For years, gym lore has preached the same message: if you're not taking every set to failure, you're not maximizing muscle growth.

But a review published in Strength and Conditioning Journal suggests that belief may be overstated-and that's good news for anyone focused on staying strong, active, and healthy as they age. Researchers examined the evidence behind training to failure, the point where you can't complete another repetition without assistance, and found that stopping a set just short of that point often produces similar muscle-building results.

That's an important distinction because muscle isn't just about aesthetics. A growing body of longevity research has linked greater muscle mass and strength to better metabolic health, improved mobility, reduced risk of falls, and a higher likelihood of maintaining independence later in life.

The takeaway? You may not need to destroy yourself in the gym to build the muscle that helps protect your health for decades to come.

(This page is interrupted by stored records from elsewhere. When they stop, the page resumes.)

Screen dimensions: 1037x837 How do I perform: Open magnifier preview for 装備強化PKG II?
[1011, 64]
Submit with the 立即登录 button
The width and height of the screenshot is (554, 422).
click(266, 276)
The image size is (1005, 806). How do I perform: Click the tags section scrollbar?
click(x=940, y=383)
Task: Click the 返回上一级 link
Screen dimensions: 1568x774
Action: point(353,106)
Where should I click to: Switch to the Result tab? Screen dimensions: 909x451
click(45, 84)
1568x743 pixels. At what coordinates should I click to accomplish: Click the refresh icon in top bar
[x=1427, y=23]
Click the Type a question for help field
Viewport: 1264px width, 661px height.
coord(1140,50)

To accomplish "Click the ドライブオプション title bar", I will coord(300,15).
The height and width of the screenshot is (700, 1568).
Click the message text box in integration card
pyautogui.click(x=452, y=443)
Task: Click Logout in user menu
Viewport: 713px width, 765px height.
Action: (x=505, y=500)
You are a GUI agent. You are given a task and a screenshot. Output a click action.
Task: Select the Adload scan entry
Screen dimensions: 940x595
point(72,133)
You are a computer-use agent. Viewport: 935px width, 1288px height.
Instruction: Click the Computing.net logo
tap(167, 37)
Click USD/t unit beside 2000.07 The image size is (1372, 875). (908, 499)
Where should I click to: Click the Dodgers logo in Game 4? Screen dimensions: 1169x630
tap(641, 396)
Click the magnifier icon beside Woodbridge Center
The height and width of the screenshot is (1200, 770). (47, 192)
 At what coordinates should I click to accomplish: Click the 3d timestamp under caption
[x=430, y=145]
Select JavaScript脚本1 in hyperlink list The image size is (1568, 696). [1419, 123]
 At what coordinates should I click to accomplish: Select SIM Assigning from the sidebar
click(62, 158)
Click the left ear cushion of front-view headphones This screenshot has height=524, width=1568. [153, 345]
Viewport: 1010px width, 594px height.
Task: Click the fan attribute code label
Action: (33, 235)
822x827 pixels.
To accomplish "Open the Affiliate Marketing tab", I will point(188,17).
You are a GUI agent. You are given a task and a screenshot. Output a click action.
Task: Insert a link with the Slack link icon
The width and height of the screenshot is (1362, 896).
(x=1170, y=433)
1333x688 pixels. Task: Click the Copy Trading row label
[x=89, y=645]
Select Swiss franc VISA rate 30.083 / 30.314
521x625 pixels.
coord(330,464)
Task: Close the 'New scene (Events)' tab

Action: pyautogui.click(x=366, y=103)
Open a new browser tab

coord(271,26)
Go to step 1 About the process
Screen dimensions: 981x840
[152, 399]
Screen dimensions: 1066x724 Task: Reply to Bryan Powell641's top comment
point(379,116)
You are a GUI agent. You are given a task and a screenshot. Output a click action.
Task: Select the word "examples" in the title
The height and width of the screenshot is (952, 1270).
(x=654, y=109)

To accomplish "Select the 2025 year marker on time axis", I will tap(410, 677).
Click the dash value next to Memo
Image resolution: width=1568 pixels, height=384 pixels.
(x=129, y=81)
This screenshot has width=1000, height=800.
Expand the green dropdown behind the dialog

The Surprising Reason More Effort Doesn't Always Mean More Muscle

The idea behind training to failure is straightforward: push a muscle to its limit and force it to adapt. The problem is that the science doesn't consistently show a major muscle-building advantage.

The review analyzed multiple studies comparing failure training with workouts that stopped one to three repetitions short of failure. In many cases, muscle growth was nearly identical between groups, particularly when training volume and load were matched.

Researchers believe this may be because most of the muscle-building stimulus occurs before you reach complete failure. Once you're lifting a challenging weight and recruiting the muscle fibers needed to move it, squeezing out one final grinding rep may add more fatigue than benefit.

For lifters over 40, that's a tradeoff worth considering.

Related: This Full-Body Exercise May Be the Closest Thing to a Longevity Hack

What Happens to Your Body When Every Set Becomes a Battle?

While failure training can be effective, it comes with a cost: recovery. According to the review, studies have shown that training to failure can increase fatigue and slow recovery for as long as 24 to 48 hours after a workout.

That may not sound like a big deal until you remember that recovery is where the real adaptation happens. If excessive fatigue messes up your next workout, or encourages you to skip it altogether, you could end up sacrificing long-term progress.

The researchers also point to evidence that older adults may not need to train to failure to build muscle. In one study of older men, participants gained similar amounts of muscle whether they trained to failure or not, as long as overall training volume was comparable.

The Longevity Shortcut Hidden in This Research

If you want to build muscle and slow your biological clock, this research points to a simpler strategy: leave a few reps in the tank. Rather than taking every set to complete exhaustion, finish most sets with one to three repetitions left in reserve. This approach allows you to train hard enough to stimulate muscle growth while managing fatigue and recovery.

Bottom line: The goal isn't to crawl out of the gym exhausted. It's to build enough muscle to stay independent for decades-and the research suggests you may not need to train to failure to get there.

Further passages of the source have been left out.